Fast memcpy with SPDK and Intel® I/OAT DMA Engine

Download Code Sample

Introduction

Memcpy is an important and often-used function of the standard C library. Its purpose is to move data in memory from one virtual or physical address to another, consuming CPU cycles to perform the data movement. Intel® I/O Acceleration Technology (Intel® I/OAT) allows offloading of data movement to dedicated hardware within the platform, reclaiming CPU cycles that would otherwise be spent on tasks like memcpy. This article demonstrates describes a usage of Storage Performance Development Kit (SPDK) with the Intel® I/OAT DMA engine, which is implemented through the Intel® QuickData Technology Driver. The SPDK provides an interface to Intel I/OAT hardware directly from user space, which greatly reduces the software overhead involved in using the hardware. Intel I/OAT can take advantage of PCI-Express nontransparent-bridging, which allows movement of memory blocks between two different PCIe connected motherboards, thus effectively allowing the movement of data between two different computers at nearly the same speed as moving data in memory of a single computer. We include a sample application that contrasts performance of memcpy and Intel I/OAT equivalent functionality when moving a series of different sized chunks of data in memory. The benchmarks are logged and results compared. To download the sample application, click on the button at the top of this article.

The SPDK is an end-to-end reference architecture for Storage
Figure 1The SPDK is an end-to-end reference architecture for Storage.

Hardware and Software Configuration

See below for information about the hardware and software configuration of the system used to create and validate the technical content of this article and sample application.

CPU and Chipset

Intel® Xeon® processor E5-2699 v4, 2.2 GHz

  • Number of cores per chip: 22 (only used single core)
  • Number of sockets: 2
  • Chipset: Intel® C610 series, QS (B-1 step)
  • System bus: 9.6 GT/s Intel® QuickPath Interconnect
  • Intel® Hyper-Threading Technology off
  • Intel SpeedStep® technology enabled
  • Intel® Turbo Boost Technology disabled

Platform

Platform: Intel® Server System R2000WT product family

  • BIOS: GRRFSDP1.86B.0271.R00.1510301446 ME:V03.01.03.0018.0 BMC:1.33.8932
  • DIMM slots: 24
  • Power supply: 1x1100W

Memory

Memory size: 256 GB (16X16 GB) DDR4 2133P

Brand/model: Micron* – MTA36ASF2G72PZ2GATESIG

Storage

Brand and model: 1 TB Western Digital* (WD1002FAEX)
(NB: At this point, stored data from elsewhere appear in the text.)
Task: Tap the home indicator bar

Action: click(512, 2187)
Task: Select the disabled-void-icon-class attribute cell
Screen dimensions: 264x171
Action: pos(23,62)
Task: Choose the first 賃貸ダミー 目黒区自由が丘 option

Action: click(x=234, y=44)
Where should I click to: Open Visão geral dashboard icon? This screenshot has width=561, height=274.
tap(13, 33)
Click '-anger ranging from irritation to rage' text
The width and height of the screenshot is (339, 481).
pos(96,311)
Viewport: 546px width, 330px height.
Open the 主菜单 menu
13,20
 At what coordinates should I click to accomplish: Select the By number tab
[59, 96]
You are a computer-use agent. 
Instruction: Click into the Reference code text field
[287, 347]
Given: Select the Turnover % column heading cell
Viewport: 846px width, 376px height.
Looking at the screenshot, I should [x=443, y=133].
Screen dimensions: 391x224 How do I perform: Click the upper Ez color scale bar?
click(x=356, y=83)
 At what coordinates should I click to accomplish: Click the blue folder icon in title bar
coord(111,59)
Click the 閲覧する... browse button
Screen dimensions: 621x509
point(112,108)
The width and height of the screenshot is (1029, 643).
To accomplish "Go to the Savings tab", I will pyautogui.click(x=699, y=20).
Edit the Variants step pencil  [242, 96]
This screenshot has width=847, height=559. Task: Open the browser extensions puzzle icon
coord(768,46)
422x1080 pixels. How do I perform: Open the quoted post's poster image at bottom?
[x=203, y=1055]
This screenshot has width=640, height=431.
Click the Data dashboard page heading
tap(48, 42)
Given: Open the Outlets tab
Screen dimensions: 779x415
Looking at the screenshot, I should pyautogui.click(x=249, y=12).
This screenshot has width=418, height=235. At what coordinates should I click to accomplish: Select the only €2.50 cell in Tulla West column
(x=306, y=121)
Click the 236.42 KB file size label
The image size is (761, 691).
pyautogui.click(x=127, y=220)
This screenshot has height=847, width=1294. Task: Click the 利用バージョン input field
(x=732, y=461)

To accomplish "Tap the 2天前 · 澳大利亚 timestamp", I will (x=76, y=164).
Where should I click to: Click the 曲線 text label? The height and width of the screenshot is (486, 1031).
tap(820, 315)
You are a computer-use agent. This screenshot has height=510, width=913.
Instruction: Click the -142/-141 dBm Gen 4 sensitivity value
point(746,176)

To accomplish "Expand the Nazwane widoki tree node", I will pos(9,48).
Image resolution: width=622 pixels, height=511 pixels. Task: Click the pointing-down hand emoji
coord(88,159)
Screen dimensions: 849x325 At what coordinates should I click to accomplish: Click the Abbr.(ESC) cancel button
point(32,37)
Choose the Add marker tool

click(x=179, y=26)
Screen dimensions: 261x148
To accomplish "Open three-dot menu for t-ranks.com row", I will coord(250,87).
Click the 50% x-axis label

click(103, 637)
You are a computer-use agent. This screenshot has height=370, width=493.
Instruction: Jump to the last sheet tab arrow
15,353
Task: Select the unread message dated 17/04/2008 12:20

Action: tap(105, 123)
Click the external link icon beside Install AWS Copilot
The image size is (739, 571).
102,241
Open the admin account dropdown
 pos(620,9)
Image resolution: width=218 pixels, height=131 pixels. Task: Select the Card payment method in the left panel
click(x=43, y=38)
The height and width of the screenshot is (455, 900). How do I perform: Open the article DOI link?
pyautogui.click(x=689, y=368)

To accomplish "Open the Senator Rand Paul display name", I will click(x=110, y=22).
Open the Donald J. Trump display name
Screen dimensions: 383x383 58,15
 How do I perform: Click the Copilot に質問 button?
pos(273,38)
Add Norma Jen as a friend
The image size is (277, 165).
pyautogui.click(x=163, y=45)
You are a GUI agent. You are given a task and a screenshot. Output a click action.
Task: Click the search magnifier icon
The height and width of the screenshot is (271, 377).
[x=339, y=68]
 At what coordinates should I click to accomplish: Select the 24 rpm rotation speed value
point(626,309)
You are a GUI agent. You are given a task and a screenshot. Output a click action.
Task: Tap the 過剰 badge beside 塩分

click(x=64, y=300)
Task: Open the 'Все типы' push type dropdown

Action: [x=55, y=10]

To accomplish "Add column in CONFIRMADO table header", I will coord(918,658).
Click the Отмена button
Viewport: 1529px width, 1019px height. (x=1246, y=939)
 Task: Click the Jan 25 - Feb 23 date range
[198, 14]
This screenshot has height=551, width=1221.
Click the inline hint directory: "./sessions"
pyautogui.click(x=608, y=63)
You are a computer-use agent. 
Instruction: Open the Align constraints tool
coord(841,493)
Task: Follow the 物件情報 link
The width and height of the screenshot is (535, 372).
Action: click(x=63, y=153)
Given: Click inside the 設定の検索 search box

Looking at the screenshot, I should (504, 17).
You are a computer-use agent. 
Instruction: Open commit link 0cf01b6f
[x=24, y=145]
Plus Intel® SSD Data Center P3700 Series (SSDPEDMD400G4)

Operating System

Ubuntu* 16.04 LTS (Xenial Xerus*)

Linux* kernel 4.4.0-21-generic

Note: SPDK can run on various Intel® processor families with platform support for Intel I/OAT.

Why Use Intel® Storage Performance Development Kit?

Solid-state storage media is becoming a part of the storage infrastructure in the data center. Current-generation flash storage enjoys significant advantages in performance, power consumption, and rack density over rotational media. These advantages will continue to grow as next-generation media enter the marketplace.

The SPDK is all about efficiency and scalable performance. The development kit reduces both processing and development overhead, and ensures the software layer is optimized to take advantage of the performance potential of next-generation storage media, like Non-Volatile Memory Express* (NVMe) devices. The SPDK team has open-sourced the user mode NVMe driver and Intel I/OAT DMA engine to the community under a permissive BSD license. The code is available directly through the SPDK GitHub* page.

Prerequisites-Building the sample application (for Linux):

SPDK runs on Linux with a number of prerequisite libraries installed, which are listed below.

  1. Install the dependencies:
    • a c++14 compliant c++ compiler
    • cmake >= 3.1
    • git
    • make
    • CUnit library
    • AIO library
    • OpenSSL library
    >sudo apt-get update
    >sudo apt-get install gcc g++ make cmake git libcunit1-dev libaio-dev libssl-dev
  2. Get the latest version of the SPDK, using the get_spdk.bash script included with the sample application. The script will download the SPDK from the official GitHub* repository, build it, and then install it in “./spdk”directory.
    >bash ./libs/get_spdk.bash
  3. Build from the “ex4” directory:
    • mkdir <build-dir>
    • cd <build-dir>
    • cmake -DCMAKE_BUILD_TYPE=Release $OLDPWD
    • make
  4. Getting the system ready for SPDK:
    The following command needs to be run once before running any SPDK application. It should be run as a privileged user.
    • (cd ./spdk && sudo scripts/setup.sh)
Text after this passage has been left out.